- [Text to read]:

------------

Hello *,
First, sorry for the long post in advance. But I’d like to say that, as of yesterday, I’ve added a FoundationDB package to the NixOS Linux distribution, as well as a module for using FoundationDB in a declarative manner on NixOS.[1] I’m a software engineer and NixOS package maintainer, so I figure I’d drop by and announce it and ask some questions concerning packaging for “non-standard” Linux distributions.
I also think NixOS is perhaps the first distro to pick up a working FoundationDB build (made easier for reasons explained below), and I hope this can help other developers get it working where needed, for the time being.
Some background
NixOS is Linux distribution built on a declarative package management. Rather than running sets of commands to bring a system to some state, by modifying the existing state – you write a declaration specifying how you would like your machine to work, which is then realized for you. Multiple system states can co-exist, and you switch between them to go from one to another. The results of this design decision are profound in practice, including atomic system upgrades, transactional system rollbacks, reproducible builds (that properly track dependencies), supporting conflicting/multiple library versions, and more.
This turns out to be extremely useful for FoundationDB which has an… interesting build process, to say the least.
For example, the declarative description of the FoundationDB package for NixOS may end up as a better starting point for building it yourself[2] on foreign systems, vs something like the Docker image, once you learn to read it. In particular, this description:
-
Correctly captures build requirements. If a build requirement is not listed in the declarative description (under the name
buildInputs
), it is not available during compilation/build time. Thus, removal of ‘gawk’ means the ‘awk’ command will not be available, and the build will fail. This means every build dependency must be explicitly listed, and there are no cases where this would fail (for example, by failing to suggest to a user toapt-get install
something.) Networking is removed, all builds are sandboxed with filesystem namespaces, and more. -
Handles odd version dependencies. For example, the FoundationDB build includes a copy of Boost 1.52.0, as a header package. This package is private to the FoundationDB build and never exposed to any other packages, as it is otherwise too old to support. While Nix actually supports as far back as Boost 1.55, 1.52 is too old to use with our generalized Boost build infrastructure. Creating a custom variant of Boost is extremely easy.

------------

- [Data provided]:
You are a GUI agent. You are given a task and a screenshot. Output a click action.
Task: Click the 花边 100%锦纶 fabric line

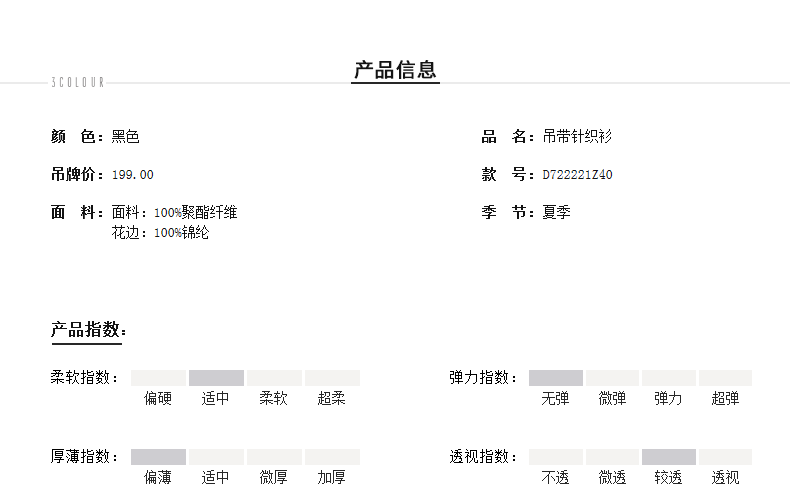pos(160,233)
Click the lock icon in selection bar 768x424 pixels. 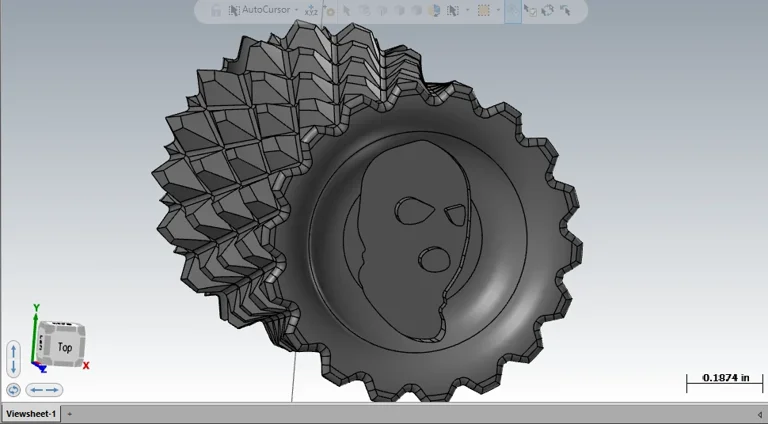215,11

------------

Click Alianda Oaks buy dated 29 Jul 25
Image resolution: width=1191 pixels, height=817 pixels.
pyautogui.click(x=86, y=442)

------------

- [To do]:
[A] Answer each question from the FoundationDB packaging post, one answer per line, marked (i), (ii), (iii).
(i) Which Boost version does the FoundationDB build include as a header package?
(ii) Under what name does the declarative description list build requirements?
(iii) Besides software engineer, what role does the author say they hold?
[B] From the FoundationDB packaging post, list every practical result that it attributes to NixOS's declarative design.
[C] Pick up the FoundationDB packaging post after its last sentence and continue writing it.

- [The responses]:
[A]
(i) Boost 1.52.0
(ii) buildInputs
(iii) NixOS package maintainer

[B]
- Atomic system upgrades
- Transactional system rollbacks
- Reproducible builds that properly track dependencies
- Support for conflicting or multiple library versions

[C]
Similarly, NixOS natively handles multiple GCC versions, and the FoundationDB build is overridden explicitly to GCC 4.9 this in all configurations, as that’s what it supports. -
Tells you precisely how results are installed; for example, you must build
all
andfdb_c
in the Makefile targets, and then copy the resulting files out of a few different places. -
Atomic. Any updates to any dependencies for FoundationDB (or the dependencies of its dependencies) will imply a rebuild of FoundationDB. Because every package, every dependency, is described is controlled in this single git repository, this effectively means Nix provides a nearly-transparent, completely reproducible build environment for FoundationDB. This is something not even Docker can easily provide, as even a single
apt get install <foo>
from an un-pinned source at any point in the creation of the image can be fatal. (This is why people typically standardize on Docker images and not Docker files – because all too often Dockerfiles are not actually reproducible and are poisoned like this.) -
Tells you what needs patching. For example, Nix removes all
.git
directories from the source code when performing builds (it’s may be prohibitively large anyway), and many other build systems/CI systems for Linux distros tend to strip this as well – preferring explicitly packaged tarballs. This required a patch to the FoundationDB build system to not search for.git
, as it otherwise required it for determining version revision information.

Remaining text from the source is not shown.